RECORDS SUPPLIED:

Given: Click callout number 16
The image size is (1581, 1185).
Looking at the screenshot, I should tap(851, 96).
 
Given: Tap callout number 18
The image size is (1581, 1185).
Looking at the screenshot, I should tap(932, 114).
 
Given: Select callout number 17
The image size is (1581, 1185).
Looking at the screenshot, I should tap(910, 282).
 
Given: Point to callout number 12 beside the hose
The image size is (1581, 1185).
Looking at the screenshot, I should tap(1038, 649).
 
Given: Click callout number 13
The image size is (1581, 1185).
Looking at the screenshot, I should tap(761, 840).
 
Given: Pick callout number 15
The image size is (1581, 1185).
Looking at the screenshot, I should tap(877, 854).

WHAT IS BEING ASKED:
Format every line of the material above as a JSON list of strings, one string per line, leaving out the blank lines.

ANSWER FOR THE TASK:
[
  "Given: Click callout number 16",
  "The image size is (1581, 1185).",
  "Looking at the screenshot, I should tap(851, 96).",
  "Given: Tap callout number 18",
  "The image size is (1581, 1185).",
  "Looking at the screenshot, I should tap(932, 114).",
  "Given: Select callout number 17",
  "The image size is (1581, 1185).",
  "Looking at the screenshot, I should tap(910, 282).",
  "Given: Point to callout number 12 beside the hose",
  "The image size is (1581, 1185).",
  "Looking at the screenshot, I should tap(1038, 649).",
  "Given: Click callout number 13",
  "The image size is (1581, 1185).",
  "Looking at the screenshot, I should tap(761, 840).",
  "Given: Pick callout number 15",
  "The image size is (1581, 1185).",
  "Looking at the screenshot, I should tap(877, 854)."
]